PROBLEM TO SOLVE:
Rewrite the stretch of records from the line containing "At what (x,y)" through the line containing "Looking at the", changing "coordinate pair" to "coordinate tuple" and keeping everything else unchanged. Leave the pictures out of your answer.

INFORMATION SHOWN:
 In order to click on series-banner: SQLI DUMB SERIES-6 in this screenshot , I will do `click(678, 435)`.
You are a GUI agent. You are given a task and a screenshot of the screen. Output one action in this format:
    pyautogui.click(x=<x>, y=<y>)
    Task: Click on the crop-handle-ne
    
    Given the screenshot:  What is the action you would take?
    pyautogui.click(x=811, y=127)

---

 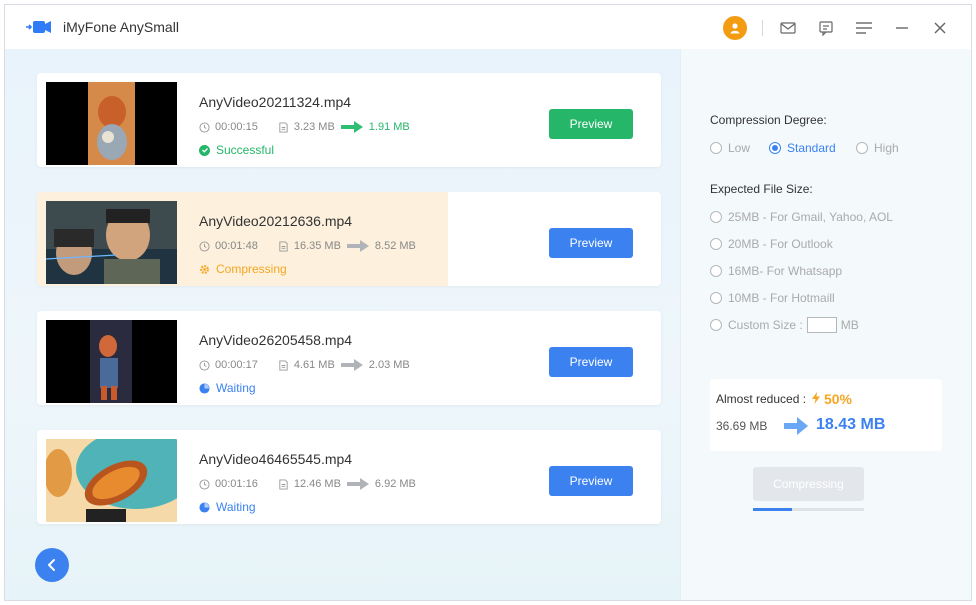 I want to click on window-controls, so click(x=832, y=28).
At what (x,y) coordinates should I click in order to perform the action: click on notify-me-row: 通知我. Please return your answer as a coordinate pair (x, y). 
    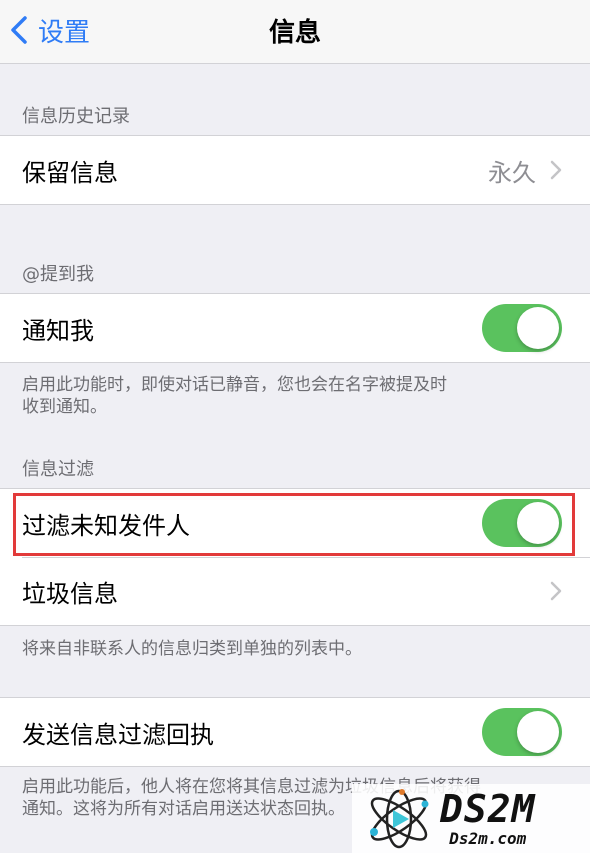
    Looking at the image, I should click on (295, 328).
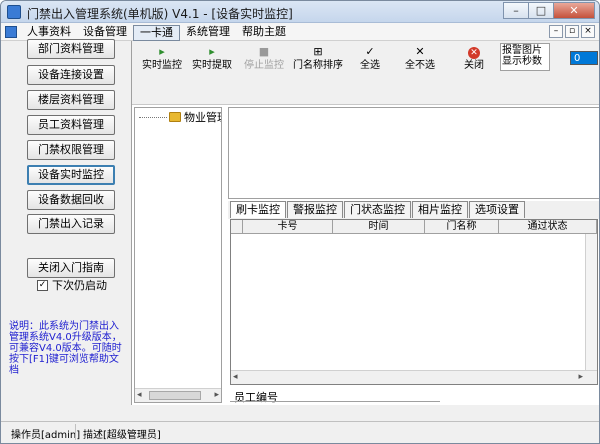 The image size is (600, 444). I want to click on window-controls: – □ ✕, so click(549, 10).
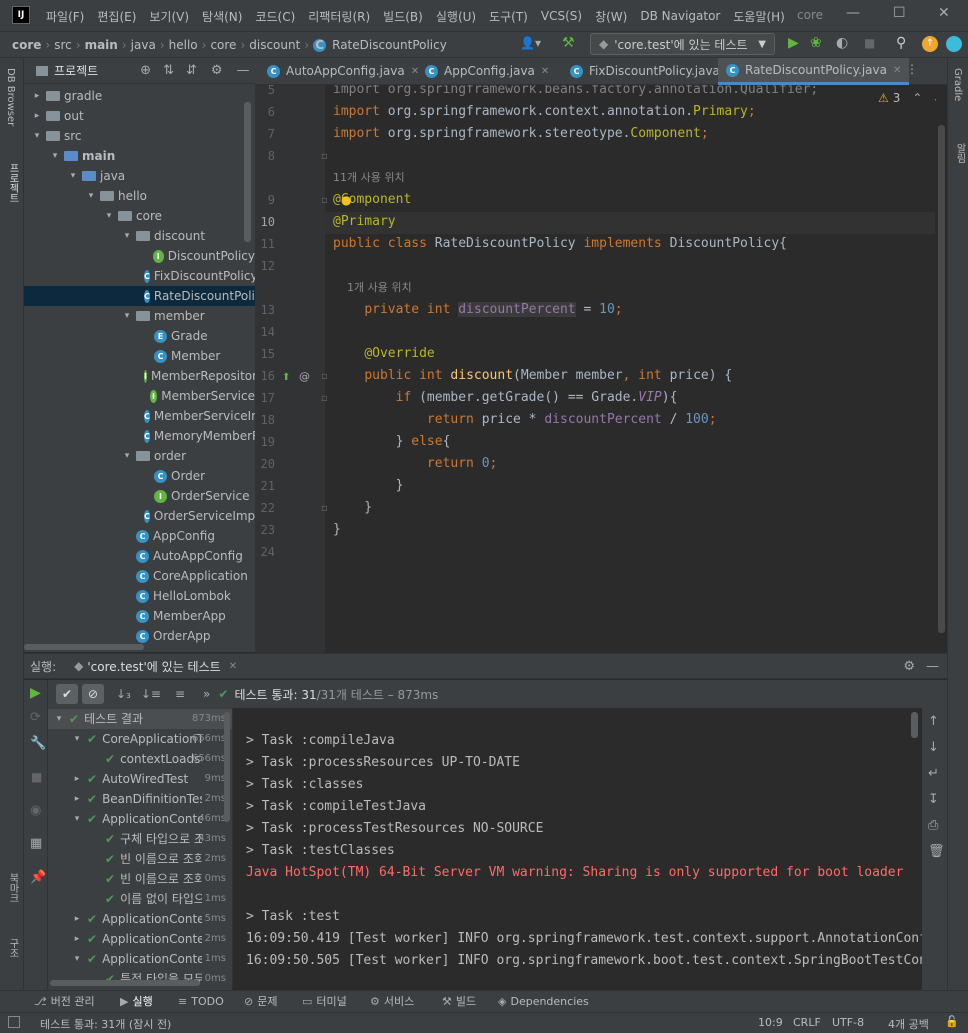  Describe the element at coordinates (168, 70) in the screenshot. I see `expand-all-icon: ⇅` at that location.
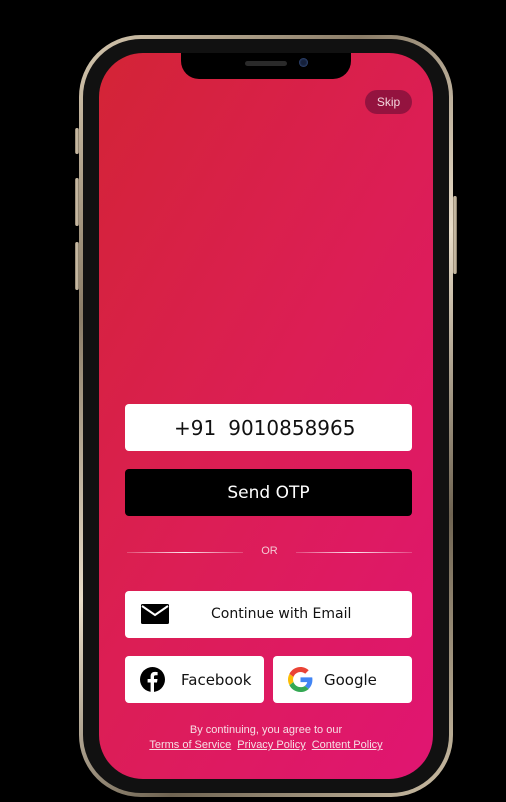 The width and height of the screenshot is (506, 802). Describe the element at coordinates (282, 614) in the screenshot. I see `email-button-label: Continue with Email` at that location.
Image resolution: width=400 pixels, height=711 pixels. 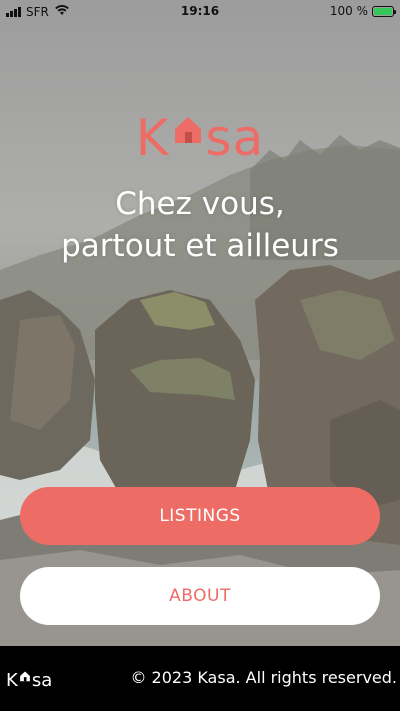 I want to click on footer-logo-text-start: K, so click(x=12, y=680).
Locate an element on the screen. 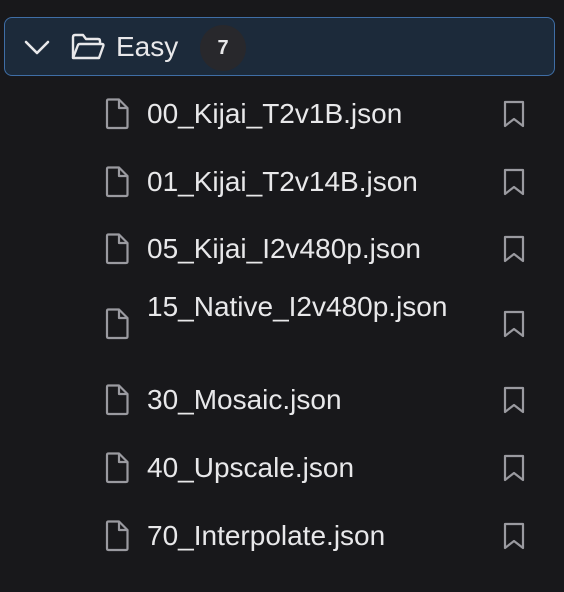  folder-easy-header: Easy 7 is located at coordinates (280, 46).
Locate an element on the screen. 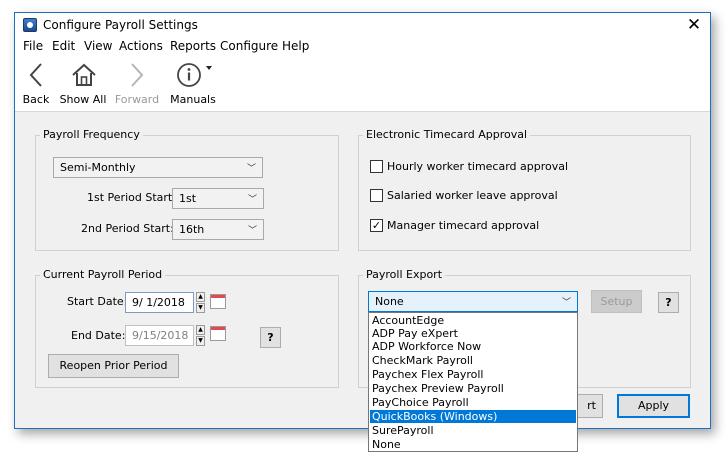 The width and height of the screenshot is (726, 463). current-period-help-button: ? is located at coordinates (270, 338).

RESULT:
At what (x,y) coordinates should I click in order to perform the action: click on notify-me-row: 通知我. Please return your answer as a coordinate tuple (x, y). 
    Looking at the image, I should click on (295, 328).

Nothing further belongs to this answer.